Route map of the future network.

Nearly all lines of the Munich S-Bahn use the Stammstrecke through the city centre in the underground, creating a bottle-neck responsible for long and, consequently, increasingly frequent delays from even the smallest disruptions. The route has been upgraded to its limits to enable shorter headways including by implementing the Spanish solution at busy stations, automatically opening all doors as soon as the train stops (as opposed to the more usual opening of train doors only when a button is pushed) and upgrading signaling. The disadvantage of the current core route is the inability of trains to reroute themselves onto different tracks in the event of disruption.

After years of discussions and studies into different route propositions, a second tunnel through the city centre has been already approved with the funding of €3.85 billion and the completion date of 2026. On 5 April 2017, the ground-breaking ceremony took place to commence the construction.

The second tunnel will be 11.9 km in length and run in parallel with the current tunnel in the south on the western portion of Hauptbahnhof and in the north on the eastern portion. It will have three underground stations (Hauptbahnhof, Marienhof, Ostbahnhof), and two surface stations (Laim and Leuchtenbergring). Marienhof, under construction to the north of Marienplatz, will be the only all-new station; other stations will be expanded to accommodate the new tunnel. With focus on express service and shorter travel time, the second tunnel will bypass six current stations between Laim and Ostbahnhof.

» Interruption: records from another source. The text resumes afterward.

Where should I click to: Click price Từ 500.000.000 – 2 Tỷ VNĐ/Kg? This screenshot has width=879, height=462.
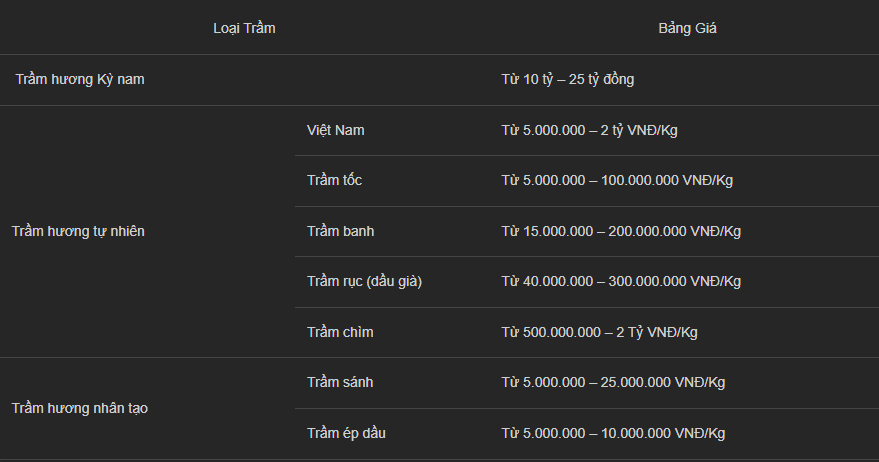point(599,332)
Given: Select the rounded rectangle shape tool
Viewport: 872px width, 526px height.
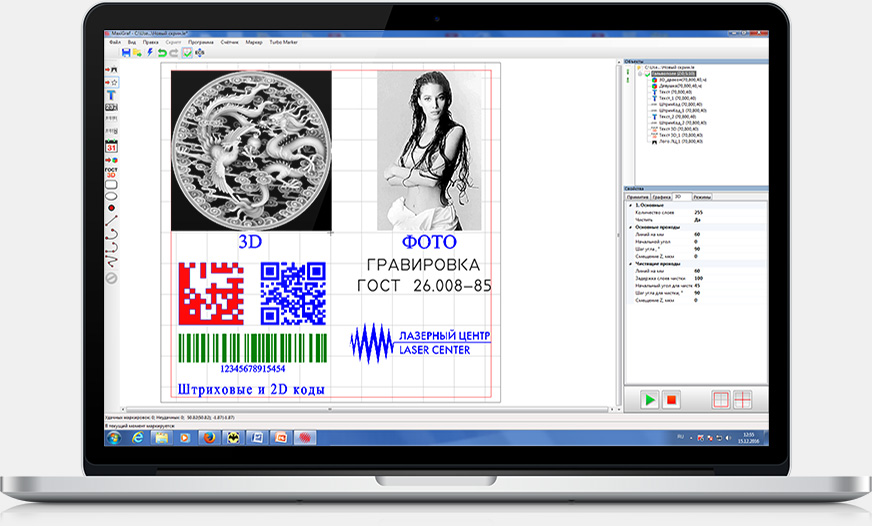Looking at the screenshot, I should [x=111, y=184].
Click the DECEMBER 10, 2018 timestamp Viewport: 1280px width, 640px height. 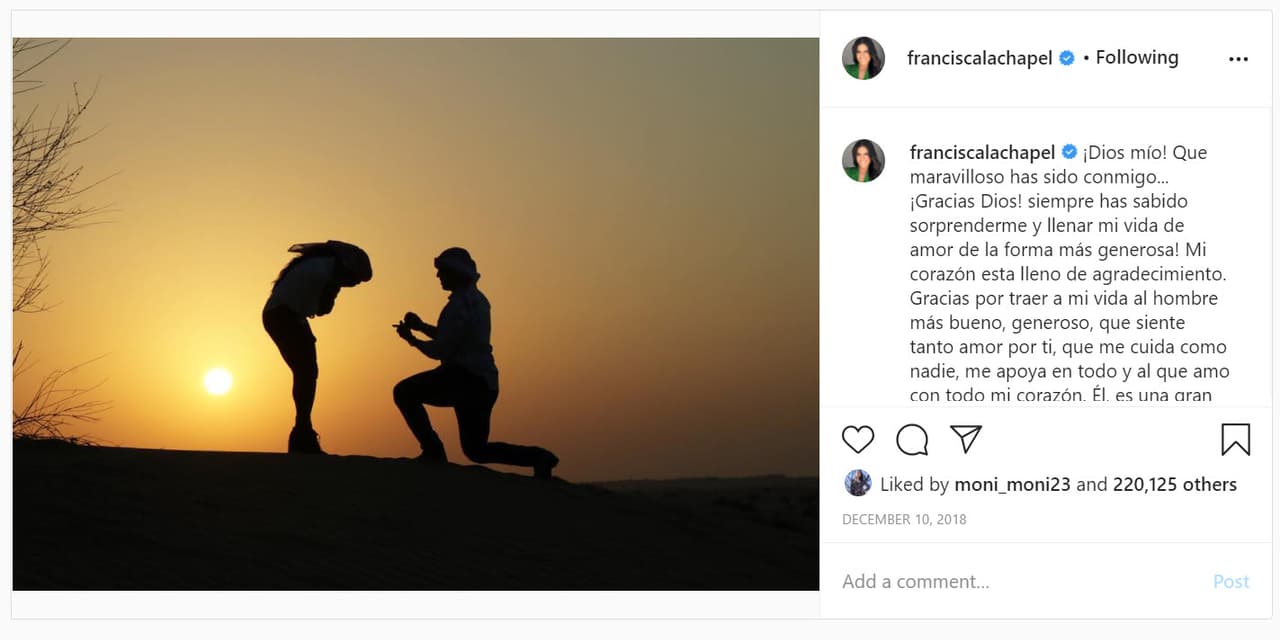tap(905, 519)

Most express S-Bahn lines with limited stops will use the second tunnel: the proposed express S-Bahn routes are S18X (Herrsching-Leuchtenbergring), S21X (Landshut-Leuchtenbergring), S23X (Mering-Flughafen München), and S24X (Buchloe-Leuchtenbergring). Two current S-Bahn routes will be transferred to the second tunnel upon the completion: S1 (Flughafen München/Freising-Ebersberg) and S6 (Tutzing-Leuchtenbergring).